Extracted entries below:

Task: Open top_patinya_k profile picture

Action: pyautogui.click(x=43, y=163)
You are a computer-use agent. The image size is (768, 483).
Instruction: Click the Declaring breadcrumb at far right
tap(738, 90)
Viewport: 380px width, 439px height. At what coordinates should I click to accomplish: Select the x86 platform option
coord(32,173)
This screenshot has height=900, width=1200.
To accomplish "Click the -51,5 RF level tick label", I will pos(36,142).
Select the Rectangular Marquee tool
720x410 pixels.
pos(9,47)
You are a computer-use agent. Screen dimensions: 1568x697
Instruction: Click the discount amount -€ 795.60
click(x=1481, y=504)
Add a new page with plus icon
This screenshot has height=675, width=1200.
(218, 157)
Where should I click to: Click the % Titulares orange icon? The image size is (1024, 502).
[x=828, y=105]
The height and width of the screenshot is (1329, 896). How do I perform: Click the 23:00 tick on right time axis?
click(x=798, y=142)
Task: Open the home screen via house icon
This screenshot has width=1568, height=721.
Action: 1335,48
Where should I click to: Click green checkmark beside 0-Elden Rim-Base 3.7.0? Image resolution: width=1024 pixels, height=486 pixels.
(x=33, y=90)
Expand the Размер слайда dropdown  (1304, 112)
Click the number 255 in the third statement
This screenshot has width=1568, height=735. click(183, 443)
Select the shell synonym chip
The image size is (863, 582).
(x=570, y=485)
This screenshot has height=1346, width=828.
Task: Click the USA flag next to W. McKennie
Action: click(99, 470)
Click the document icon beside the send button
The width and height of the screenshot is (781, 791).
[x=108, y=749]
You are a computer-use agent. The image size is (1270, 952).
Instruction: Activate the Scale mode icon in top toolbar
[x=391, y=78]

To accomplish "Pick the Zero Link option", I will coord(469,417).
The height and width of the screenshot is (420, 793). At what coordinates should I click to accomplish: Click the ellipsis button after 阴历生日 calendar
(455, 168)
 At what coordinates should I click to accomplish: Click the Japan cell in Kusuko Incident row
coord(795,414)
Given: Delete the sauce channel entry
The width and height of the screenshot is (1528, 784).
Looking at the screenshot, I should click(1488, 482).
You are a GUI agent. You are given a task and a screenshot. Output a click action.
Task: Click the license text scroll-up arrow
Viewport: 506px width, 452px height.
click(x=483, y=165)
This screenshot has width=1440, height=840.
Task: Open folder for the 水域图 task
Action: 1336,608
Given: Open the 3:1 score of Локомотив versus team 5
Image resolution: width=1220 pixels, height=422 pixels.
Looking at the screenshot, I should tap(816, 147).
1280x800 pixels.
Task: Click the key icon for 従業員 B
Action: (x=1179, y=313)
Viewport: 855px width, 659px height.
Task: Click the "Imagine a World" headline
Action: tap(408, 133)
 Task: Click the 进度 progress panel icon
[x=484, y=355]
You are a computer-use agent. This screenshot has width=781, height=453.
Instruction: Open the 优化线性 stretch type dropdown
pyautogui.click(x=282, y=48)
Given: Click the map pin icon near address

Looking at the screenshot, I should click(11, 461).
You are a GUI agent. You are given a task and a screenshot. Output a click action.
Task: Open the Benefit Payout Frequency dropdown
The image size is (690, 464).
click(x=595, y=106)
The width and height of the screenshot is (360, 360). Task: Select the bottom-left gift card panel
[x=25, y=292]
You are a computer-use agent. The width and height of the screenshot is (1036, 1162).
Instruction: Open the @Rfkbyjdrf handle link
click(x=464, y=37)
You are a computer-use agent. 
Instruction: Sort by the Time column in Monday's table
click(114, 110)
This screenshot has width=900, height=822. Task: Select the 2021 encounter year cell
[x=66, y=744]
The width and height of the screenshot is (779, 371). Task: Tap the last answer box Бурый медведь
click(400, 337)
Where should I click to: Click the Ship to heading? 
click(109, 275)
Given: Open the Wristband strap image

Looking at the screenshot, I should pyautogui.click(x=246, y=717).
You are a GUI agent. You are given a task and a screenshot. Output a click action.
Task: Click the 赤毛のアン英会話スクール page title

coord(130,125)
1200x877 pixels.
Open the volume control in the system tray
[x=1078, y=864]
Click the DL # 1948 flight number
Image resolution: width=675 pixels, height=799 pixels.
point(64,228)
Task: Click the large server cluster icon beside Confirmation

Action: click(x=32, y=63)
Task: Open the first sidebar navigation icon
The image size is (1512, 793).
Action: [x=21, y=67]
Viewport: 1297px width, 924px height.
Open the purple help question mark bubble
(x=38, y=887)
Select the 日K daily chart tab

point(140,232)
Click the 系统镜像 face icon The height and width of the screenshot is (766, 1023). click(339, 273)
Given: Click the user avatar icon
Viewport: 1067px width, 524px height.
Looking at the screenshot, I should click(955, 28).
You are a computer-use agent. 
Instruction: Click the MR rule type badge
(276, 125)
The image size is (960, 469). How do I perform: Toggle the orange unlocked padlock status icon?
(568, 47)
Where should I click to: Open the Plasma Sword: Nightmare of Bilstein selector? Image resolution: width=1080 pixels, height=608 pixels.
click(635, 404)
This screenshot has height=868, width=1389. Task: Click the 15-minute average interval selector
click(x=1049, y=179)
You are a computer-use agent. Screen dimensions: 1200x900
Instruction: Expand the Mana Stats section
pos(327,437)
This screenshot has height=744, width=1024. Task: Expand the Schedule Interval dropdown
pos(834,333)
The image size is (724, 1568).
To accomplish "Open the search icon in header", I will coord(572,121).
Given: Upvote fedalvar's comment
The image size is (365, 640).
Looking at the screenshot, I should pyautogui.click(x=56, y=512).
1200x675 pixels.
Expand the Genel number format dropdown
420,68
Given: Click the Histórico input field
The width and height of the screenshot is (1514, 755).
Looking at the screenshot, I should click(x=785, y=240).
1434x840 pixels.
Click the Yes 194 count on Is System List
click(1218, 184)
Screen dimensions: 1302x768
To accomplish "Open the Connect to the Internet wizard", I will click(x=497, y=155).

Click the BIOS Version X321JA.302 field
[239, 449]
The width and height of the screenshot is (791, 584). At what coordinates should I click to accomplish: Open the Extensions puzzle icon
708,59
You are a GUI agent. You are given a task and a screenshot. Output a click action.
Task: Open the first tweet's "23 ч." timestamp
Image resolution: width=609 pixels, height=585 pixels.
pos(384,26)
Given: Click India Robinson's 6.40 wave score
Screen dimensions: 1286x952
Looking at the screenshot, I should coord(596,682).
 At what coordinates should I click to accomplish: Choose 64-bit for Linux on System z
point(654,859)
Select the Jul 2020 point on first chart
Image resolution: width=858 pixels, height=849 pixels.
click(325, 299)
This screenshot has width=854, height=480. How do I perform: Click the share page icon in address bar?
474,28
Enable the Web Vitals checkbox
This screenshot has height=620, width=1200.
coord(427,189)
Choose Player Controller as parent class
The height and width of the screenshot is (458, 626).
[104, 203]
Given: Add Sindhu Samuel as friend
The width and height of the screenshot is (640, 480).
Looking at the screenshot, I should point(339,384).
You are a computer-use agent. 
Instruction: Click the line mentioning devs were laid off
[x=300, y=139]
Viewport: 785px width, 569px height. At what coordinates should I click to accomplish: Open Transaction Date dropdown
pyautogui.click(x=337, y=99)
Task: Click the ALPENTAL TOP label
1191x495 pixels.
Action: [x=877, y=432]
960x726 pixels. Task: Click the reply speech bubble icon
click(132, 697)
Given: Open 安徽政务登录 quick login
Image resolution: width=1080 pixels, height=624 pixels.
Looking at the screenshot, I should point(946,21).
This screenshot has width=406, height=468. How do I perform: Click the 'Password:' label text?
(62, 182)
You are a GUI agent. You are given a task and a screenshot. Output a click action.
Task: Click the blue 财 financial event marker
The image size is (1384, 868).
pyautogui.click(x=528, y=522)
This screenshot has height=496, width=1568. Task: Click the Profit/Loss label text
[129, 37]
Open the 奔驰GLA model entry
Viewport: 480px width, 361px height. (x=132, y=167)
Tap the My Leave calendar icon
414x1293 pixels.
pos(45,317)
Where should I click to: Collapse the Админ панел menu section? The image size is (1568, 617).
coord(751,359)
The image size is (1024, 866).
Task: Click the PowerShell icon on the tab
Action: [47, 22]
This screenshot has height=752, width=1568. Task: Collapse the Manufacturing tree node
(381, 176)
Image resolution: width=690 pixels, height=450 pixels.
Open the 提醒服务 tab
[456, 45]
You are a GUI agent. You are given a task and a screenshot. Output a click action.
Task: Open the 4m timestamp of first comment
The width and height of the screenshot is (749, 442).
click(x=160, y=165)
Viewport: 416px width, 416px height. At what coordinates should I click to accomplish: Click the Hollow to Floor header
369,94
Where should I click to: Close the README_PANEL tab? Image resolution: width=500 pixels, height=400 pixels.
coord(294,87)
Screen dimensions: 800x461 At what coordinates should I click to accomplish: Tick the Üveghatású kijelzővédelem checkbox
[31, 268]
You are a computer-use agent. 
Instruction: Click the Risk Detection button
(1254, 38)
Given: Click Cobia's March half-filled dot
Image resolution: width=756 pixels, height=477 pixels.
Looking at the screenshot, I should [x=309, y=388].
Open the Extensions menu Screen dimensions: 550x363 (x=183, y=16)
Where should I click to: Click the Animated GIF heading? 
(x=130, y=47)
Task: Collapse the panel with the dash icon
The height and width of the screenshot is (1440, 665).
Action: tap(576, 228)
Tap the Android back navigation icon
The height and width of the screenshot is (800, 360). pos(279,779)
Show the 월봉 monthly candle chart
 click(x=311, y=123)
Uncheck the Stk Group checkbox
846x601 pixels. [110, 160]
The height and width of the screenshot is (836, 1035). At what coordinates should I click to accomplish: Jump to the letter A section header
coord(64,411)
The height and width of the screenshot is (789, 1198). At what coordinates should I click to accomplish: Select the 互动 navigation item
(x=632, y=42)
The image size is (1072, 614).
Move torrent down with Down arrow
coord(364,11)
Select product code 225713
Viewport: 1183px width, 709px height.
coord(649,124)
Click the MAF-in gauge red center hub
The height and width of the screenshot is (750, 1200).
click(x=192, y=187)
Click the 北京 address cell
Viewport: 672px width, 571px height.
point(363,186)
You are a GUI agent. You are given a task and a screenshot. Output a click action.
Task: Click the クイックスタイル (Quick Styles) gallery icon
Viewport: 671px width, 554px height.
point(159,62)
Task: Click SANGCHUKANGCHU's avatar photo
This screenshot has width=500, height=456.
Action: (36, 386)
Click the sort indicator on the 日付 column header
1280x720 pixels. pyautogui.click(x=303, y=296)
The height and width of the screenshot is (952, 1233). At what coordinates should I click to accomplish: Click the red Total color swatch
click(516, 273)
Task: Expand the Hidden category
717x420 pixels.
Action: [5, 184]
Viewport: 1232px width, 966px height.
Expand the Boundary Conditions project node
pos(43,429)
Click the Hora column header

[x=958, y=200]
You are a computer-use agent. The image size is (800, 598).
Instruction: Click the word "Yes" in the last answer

End of Extracted entries.

Scan the data above and copy every line with "timestamp" in it.

Task: Open the first tweet's "23 ч." timestamp
Task: Open the 4m timestamp of first comment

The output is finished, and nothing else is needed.